Times Colonist

Educators strive to contact no-show online students

- MICHAEL MELIA

HARTFORD, Connecticu­t — After a knock on his door, third-grade student Jamie-Lee emerged to see his school principal smiling at him from his doorstep. She held out her arms, offering a socially distant “air hug,” and told the boy how much she’d missed him since the pandemic closed their school building.

As they chatted, Principal Tayarisha Batchelor picked up on a clue to the question that brought her to the apartment. The boy was not looking up from a smartphone. Twice, she asked what he was doing on it before he confirmed her suspicions: He was playing video games.

“I like playing games,” Batchelor told the boy as his parents looked on, before suggesting he spend more time first on his daily schoolwork. “I want to make sure you’re still learning, OK?”

Nearly a third of her students at Rawson Elementary School in Hartford, Connecticu­t, have been unplugged from distance learning. On a Friday afternoon, as she visited some of their homes, she saw many of the reasons why: Internet service is unreliable. Parents are away at work. Some are uncomforta­ble with the technology. Still others think their children are doing fine when they are actually using the devices for other things.

As the academic year nears an end, districts have been racing to get large numbers of no-show students back on track. It’s one thing not to participat­e this spring, when expectatio­ns are lower because of the crisis. It will be another if distance learning resumes in the fall, when the stakes are raised by the return of formal grading and attendance tracking.

Students who were struggling before the pandemic are the ones falling farthest behind. Across the Hartford school system, roughly 80 per cent of students are at least partially active in distance learning. Among students considered most at risk because of issues including past absenteeis­m, disciplina­ry problems and poor academic performanc­e, less than half are participat­ing at all.

Batchelor made her first stop the home of a student whose mother works late, hoping to catch her. The girl’s older sister, a high school student, often watches her. But there was no answer at the door. Batchelor left a voicemail on the mother’s phone.

“How do we get in touch with the kids? This is it. This is like our last effort before the summer. For me it’s trying to figure out, what exactly is it that we’re missing?” Hartford Superinten­dent Leslie TorresRodr­iguez said. “First of all, are they safe? I just want to know if they are safe.”

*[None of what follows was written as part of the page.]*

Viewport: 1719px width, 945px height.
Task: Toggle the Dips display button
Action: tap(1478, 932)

Many districts report engagement has improved since the scramble of the March transition to distance learning, but it’s nowhere near full participat­ion. Some students still have not been heard from at all.

On her visits to families in Hartford’s north end, an area with high poverty and low rates of home internet access, Batchelor brings books to give the children. She is accompanie­d by a representa­tive from a community agency that helps families with food, clothing and finances.

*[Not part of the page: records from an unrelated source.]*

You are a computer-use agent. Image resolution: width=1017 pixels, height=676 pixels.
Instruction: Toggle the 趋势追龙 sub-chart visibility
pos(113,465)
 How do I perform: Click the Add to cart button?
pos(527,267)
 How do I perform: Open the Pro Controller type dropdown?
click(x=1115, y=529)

At the 4,800-student Jamestown Public Schools in the southwest corner of New York, superinten­dent Bret Apthorpe said about 75 per cent are engaged and most of the others participat­e at least somewhat. Around one per cent, he said, have “fallen off the map.”

“Of everything through this virus, that probably has worried me the most,” said Apthorpe, whose district has been reaching out to students and their families through school administra­tors, counsellor­s and, as a last resort, attendance officers.